The Undertained: to their credit, they’re never bored. Everything draws their attention, and they always find it awesome. “Isn’t this kitten the bestest? Look at that baby-spit – sooooooooooo cute!”
The Prosthelytizer: every comment quotes scripture or contains an ejaculatory deity-reference so that no one could accuse them of ever being not faithful. “Eating lunch now, Lord Willing!” “You are such a child of God!” “It’s so sad that Obama is a baby-killing heathen, Mark 3:14!”
The Guilt-Tripper: you really don’t want to make a mistake. They’ll tell you. “So cute feeding your kids BBQ chicken from Costco. Love! I’m sure the growth hormones won’t hurt them for a long, long time!”
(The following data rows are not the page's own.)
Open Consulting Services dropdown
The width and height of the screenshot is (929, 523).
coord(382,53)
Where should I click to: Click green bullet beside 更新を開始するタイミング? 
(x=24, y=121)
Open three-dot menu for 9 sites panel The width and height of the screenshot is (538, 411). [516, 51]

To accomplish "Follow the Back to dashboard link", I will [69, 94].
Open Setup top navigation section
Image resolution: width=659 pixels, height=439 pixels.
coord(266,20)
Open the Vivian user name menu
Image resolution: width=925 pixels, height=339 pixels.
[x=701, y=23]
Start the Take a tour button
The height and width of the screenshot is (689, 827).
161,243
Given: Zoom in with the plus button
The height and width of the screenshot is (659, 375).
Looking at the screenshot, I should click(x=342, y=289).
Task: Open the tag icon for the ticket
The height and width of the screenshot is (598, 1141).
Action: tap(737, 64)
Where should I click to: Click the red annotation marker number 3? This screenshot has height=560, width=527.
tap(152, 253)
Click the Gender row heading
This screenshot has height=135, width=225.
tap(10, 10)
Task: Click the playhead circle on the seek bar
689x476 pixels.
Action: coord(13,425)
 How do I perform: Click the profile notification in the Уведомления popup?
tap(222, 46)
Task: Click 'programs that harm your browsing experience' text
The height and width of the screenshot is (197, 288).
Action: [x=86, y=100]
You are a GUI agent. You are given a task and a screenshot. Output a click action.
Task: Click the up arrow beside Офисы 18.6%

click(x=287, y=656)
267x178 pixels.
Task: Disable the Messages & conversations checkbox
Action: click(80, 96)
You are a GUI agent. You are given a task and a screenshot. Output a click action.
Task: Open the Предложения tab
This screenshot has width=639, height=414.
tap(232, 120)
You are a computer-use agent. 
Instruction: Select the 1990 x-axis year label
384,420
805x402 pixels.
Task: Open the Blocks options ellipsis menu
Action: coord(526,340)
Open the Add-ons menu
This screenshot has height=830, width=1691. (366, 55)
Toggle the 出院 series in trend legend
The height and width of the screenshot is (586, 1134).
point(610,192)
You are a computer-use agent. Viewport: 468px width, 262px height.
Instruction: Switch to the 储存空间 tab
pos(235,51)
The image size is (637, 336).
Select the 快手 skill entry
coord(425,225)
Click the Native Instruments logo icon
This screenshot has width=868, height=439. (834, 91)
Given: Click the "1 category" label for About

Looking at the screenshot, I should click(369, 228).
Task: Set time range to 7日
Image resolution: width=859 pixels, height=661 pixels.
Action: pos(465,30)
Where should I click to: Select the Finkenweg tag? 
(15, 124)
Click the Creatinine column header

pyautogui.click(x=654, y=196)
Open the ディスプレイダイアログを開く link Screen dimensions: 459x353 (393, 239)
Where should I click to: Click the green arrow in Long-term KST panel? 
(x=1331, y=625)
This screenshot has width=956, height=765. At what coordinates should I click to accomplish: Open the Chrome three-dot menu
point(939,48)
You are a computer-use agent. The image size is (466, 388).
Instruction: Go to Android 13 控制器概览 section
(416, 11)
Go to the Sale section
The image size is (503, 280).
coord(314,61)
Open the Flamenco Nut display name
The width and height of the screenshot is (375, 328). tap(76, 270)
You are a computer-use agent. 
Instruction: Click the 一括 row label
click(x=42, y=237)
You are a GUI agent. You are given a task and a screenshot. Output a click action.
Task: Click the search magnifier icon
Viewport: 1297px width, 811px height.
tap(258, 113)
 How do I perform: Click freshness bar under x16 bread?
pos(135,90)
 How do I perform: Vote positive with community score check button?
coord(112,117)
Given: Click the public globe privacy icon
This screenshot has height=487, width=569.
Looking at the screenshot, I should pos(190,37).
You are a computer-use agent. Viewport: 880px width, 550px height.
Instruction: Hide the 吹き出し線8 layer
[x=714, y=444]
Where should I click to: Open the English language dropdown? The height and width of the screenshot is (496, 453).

The Devil’s Advocate: always, always makes sure the counter-argument is presented. “Well, some studies show that the world has too many rainforests as it is, so…”
The Brain Dead: we all just hope that these people don’t reproduce. “What good is it to your four year old if the gun’s unloaded, am I right?” “Meth is the new Crack, am I right?”
The Wishful Thinker: they’re not young, but they think they can be. They’re the ones who still shop at teen clothing stores in their thirties and never seem to get that younger styles look better on younger/fitter bodies. Oh, and they post photos. “Yo, lookz at my thredz, peeps! I’m so gangsta. Like Tone Loc or Vanilla Ice, yo!”
The Puller: the creepy single person who is just looking for his next date. “Hey, I’m recently divorced too! Sure, bring your teenager along!”
The Granola: woe the day you talk about doing/saying/eating/wearing anything that is synthetic and/or less than 100% sustainable and fairly traded. Often make others uncomfortable by how good they’re being to the earth-Mother. “It’s like, why wouldn’t you wear hemp, am I right?” “I bought grandpa his first pair of Birks!”
The Jockstrap: every post or update is about sports. Every one. “24-hour NFL marathon starting in ten!” “That trade was so bogus – Tiger Woods still has a home run or two in him!” “I hate, with the very soul of my being, everyone other than (insert team name). Hate. Like I hate evil.”
The Seller: you are their target demographic, and all their updates link to products they’re selling or for which they receive cash for clicks. “I’m not kidding! 4 more inches! Click here!”
The Dirty: they say sexual things all the time, either directly or indirectly. Often they don’t realize that everyone else can see the porn phishing videos they clicked on. Whoops. “Today, I’m mounting the rack on my SUV! Get it? ‘Mounting’? It’s code for humping! And I said ‘rack’! Lol!”